(Saved entries)
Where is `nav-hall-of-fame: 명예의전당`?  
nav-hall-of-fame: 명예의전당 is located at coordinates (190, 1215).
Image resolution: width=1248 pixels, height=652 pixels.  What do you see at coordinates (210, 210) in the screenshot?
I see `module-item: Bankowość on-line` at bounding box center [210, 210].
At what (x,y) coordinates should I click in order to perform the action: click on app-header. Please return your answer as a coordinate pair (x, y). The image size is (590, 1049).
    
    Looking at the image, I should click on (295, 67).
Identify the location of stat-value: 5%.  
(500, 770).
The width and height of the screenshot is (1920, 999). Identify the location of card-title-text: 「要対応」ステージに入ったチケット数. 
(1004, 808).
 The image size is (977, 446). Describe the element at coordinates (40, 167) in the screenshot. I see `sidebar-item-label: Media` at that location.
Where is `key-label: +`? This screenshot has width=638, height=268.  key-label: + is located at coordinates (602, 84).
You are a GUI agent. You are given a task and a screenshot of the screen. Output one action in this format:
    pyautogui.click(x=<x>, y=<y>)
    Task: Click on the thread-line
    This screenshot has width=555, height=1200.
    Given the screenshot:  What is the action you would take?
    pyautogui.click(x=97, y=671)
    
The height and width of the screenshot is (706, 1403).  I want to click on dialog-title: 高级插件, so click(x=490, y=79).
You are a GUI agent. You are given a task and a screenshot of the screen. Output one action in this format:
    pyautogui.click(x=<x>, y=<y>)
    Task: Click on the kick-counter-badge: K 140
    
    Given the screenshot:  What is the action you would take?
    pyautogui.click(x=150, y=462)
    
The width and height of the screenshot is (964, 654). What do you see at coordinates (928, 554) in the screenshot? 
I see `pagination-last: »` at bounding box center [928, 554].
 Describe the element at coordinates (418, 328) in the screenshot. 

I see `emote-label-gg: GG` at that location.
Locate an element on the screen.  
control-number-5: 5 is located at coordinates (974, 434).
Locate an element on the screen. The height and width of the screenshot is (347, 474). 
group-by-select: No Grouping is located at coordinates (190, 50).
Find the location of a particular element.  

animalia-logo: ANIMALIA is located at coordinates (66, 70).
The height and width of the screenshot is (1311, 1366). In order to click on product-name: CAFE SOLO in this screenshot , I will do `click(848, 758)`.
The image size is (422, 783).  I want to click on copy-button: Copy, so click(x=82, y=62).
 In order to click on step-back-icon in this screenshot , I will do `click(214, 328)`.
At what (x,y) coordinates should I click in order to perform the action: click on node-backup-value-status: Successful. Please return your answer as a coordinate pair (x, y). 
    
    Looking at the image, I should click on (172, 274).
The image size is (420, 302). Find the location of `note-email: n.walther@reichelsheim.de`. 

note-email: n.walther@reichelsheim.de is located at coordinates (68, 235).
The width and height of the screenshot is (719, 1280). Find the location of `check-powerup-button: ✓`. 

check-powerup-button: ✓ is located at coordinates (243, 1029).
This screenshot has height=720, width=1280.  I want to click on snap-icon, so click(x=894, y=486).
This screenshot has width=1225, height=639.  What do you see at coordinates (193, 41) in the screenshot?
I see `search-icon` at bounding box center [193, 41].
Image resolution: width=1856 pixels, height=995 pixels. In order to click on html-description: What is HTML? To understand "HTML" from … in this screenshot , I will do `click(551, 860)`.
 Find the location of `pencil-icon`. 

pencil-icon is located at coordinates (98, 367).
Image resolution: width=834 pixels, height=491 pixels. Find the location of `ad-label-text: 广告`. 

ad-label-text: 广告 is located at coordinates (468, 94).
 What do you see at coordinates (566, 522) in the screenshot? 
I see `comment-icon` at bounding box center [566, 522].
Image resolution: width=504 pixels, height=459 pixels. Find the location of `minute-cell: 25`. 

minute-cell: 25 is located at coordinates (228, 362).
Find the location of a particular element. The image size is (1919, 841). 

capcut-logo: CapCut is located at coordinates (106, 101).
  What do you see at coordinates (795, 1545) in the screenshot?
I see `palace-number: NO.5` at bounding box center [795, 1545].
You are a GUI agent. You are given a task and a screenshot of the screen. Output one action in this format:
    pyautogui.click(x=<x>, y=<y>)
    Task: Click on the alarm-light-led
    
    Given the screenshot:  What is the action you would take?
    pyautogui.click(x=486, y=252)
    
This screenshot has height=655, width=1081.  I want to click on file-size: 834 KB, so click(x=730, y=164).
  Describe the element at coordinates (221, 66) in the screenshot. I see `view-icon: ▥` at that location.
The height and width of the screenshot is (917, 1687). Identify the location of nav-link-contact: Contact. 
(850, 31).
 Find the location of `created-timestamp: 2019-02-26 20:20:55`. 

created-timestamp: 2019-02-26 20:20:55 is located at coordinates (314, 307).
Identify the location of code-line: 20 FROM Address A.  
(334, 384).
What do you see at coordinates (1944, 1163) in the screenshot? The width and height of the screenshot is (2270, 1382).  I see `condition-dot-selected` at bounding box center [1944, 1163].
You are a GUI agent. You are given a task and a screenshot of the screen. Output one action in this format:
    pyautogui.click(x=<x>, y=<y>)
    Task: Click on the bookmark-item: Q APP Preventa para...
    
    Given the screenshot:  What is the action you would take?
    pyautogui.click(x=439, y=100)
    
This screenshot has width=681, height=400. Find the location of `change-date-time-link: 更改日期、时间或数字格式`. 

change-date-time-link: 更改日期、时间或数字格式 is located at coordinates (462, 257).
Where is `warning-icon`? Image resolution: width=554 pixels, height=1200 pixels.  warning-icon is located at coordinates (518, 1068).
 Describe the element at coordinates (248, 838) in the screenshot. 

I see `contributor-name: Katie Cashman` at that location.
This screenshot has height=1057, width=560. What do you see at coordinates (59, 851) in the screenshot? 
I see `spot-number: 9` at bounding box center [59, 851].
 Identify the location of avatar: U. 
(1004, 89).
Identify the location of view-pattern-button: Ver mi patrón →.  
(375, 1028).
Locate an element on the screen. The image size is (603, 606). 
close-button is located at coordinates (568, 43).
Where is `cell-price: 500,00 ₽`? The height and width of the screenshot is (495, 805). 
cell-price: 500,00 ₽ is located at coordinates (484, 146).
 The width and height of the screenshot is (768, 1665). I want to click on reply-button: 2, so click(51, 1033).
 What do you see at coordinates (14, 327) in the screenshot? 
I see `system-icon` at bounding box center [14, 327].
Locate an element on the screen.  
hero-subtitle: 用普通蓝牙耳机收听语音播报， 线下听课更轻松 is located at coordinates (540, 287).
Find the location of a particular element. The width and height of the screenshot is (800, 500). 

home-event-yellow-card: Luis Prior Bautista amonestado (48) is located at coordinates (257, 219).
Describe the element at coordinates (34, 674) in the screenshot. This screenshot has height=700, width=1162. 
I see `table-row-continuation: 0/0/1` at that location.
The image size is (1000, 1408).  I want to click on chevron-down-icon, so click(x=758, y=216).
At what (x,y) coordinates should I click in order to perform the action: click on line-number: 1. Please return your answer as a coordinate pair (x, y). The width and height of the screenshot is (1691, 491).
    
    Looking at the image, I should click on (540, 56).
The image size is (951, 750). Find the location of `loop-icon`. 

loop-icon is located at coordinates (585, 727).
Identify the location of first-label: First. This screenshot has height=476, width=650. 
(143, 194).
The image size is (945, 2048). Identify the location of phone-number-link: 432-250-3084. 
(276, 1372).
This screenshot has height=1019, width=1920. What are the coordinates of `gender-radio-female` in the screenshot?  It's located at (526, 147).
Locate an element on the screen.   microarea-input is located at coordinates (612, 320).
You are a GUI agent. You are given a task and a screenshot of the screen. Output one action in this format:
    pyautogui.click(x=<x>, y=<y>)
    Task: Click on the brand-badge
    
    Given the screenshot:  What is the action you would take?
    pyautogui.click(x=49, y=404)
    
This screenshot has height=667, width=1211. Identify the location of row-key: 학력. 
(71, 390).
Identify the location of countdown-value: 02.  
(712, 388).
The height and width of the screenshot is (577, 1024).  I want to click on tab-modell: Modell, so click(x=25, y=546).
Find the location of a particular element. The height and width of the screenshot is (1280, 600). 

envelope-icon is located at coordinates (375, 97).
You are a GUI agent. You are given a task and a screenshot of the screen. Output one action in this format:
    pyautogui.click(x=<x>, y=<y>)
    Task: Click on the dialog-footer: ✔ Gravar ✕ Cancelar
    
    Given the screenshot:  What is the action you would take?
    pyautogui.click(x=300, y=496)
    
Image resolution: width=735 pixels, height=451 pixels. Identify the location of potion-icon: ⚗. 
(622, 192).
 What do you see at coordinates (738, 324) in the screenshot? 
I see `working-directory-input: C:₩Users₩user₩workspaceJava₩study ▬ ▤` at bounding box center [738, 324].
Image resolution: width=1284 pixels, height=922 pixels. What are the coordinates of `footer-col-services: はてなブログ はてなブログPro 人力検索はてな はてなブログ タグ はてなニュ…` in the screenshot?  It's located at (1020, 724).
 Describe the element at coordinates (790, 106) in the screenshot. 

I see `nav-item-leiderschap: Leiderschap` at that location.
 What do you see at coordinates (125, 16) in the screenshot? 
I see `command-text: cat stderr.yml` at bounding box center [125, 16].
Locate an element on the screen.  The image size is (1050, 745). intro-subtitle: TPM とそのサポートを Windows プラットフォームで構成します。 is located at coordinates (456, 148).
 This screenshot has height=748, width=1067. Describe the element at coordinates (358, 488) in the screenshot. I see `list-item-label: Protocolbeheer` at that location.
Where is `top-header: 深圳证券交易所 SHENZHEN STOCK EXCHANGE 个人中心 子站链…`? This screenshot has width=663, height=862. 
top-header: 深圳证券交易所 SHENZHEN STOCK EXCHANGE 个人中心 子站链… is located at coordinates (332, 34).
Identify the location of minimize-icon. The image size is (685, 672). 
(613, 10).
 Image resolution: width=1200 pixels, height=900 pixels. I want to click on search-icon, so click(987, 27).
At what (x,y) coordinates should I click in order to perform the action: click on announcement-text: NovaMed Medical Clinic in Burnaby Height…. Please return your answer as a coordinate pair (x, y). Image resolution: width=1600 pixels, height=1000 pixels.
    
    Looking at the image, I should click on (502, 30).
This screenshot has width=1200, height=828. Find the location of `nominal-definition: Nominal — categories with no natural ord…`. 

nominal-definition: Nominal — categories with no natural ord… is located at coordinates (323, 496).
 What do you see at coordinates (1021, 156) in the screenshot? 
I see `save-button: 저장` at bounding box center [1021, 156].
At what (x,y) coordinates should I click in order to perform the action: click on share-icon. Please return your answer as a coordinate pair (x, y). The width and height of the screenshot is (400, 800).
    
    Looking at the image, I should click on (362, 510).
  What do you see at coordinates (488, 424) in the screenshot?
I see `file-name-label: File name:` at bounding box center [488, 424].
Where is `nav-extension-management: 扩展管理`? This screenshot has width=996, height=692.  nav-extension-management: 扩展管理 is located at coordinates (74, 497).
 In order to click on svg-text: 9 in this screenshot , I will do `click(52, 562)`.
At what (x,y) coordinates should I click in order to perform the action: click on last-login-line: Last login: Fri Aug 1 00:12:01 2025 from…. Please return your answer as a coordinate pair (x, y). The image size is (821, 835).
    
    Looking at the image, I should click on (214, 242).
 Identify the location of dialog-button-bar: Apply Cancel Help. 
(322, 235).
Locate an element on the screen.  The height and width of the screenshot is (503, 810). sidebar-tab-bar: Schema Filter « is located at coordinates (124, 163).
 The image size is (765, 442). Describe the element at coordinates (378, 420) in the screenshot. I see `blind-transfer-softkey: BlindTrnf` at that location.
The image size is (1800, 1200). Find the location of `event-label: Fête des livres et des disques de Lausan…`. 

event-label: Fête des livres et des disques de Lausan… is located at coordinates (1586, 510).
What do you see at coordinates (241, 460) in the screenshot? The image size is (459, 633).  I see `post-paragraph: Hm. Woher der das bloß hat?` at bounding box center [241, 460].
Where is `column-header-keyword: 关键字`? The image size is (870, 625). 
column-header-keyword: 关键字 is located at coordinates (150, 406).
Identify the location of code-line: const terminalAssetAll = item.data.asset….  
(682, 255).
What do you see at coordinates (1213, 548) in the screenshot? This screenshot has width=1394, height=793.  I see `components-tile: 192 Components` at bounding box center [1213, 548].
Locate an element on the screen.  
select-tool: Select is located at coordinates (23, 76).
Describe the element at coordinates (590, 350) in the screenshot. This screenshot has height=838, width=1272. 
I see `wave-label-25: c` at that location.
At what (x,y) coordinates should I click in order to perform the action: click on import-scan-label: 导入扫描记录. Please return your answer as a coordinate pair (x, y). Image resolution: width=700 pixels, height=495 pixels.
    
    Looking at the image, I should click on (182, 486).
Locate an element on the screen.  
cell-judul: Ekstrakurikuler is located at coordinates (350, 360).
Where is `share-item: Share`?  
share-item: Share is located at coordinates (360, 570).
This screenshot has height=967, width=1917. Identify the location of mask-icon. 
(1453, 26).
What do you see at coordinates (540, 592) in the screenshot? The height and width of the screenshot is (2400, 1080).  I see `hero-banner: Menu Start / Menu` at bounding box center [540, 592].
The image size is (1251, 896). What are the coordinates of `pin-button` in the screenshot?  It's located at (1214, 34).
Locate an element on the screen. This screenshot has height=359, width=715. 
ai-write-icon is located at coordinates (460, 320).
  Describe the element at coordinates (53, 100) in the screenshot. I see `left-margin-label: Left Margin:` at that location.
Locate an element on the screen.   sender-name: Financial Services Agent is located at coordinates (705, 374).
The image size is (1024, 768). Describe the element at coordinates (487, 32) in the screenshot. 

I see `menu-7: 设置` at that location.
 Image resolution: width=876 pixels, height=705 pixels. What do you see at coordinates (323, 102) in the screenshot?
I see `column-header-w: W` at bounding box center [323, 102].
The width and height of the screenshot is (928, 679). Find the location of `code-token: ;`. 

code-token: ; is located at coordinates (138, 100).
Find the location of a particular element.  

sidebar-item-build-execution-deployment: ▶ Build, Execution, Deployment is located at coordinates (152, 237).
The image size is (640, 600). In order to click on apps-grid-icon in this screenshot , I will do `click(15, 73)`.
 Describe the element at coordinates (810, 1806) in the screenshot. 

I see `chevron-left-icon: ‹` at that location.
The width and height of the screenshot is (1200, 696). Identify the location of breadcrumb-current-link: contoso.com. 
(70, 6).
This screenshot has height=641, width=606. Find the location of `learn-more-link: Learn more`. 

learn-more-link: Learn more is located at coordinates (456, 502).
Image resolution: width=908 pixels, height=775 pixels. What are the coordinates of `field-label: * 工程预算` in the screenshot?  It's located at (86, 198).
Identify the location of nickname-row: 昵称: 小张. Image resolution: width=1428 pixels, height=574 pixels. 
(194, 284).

• [Exercise requirements]: Swap "Image resolution" for "Screen resolution" in the rows from the line containing "Image resolution: width=834" through the line containing "pyautogui.click(x=439, y=100)". Return only those lines, with everything else unchanged.

• [Exercise response]:
Screen resolution: width=834 pixels, height=491 pixels. Find the location of `ad-label-text: 广告`. 

ad-label-text: 广告 is located at coordinates (468, 94).
 What do you see at coordinates (566, 522) in the screenshot? 
I see `comment-icon` at bounding box center [566, 522].
Screen resolution: width=504 pixels, height=459 pixels. Find the location of `minute-cell: 25`. 

minute-cell: 25 is located at coordinates (228, 362).
Find the location of a particular element. The image size is (1919, 841). 

capcut-logo: CapCut is located at coordinates (106, 101).
  What do you see at coordinates (795, 1545) in the screenshot?
I see `palace-number: NO.5` at bounding box center [795, 1545].
You are a GUI agent. You are given a task and a screenshot of the screen. Output one action in this format:
    pyautogui.click(x=<x>, y=<y>)
    Task: Click on the alarm-light-led
    
    Given the screenshot:  What is the action you would take?
    pyautogui.click(x=486, y=252)
    
This screenshot has height=655, width=1081.  I want to click on file-size: 834 KB, so click(x=730, y=164).
  Describe the element at coordinates (221, 66) in the screenshot. I see `view-icon: ▥` at that location.
The height and width of the screenshot is (917, 1687). Identify the location of nav-link-contact: Contact. 
(850, 31).
 Find the location of `created-timestamp: 2019-02-26 20:20:55`. 

created-timestamp: 2019-02-26 20:20:55 is located at coordinates (314, 307).
Identify the location of code-line: 20 FROM Address A.  
(334, 384).
What do you see at coordinates (1944, 1163) in the screenshot? The width and height of the screenshot is (2270, 1382).  I see `condition-dot-selected` at bounding box center [1944, 1163].
You are a GUI agent. You are given a task and a screenshot of the screen. Output one action in this format:
    pyautogui.click(x=<x>, y=<y>)
    Task: Click on the bookmark-item: Q APP Preventa para...
    
    Given the screenshot:  What is the action you would take?
    pyautogui.click(x=439, y=100)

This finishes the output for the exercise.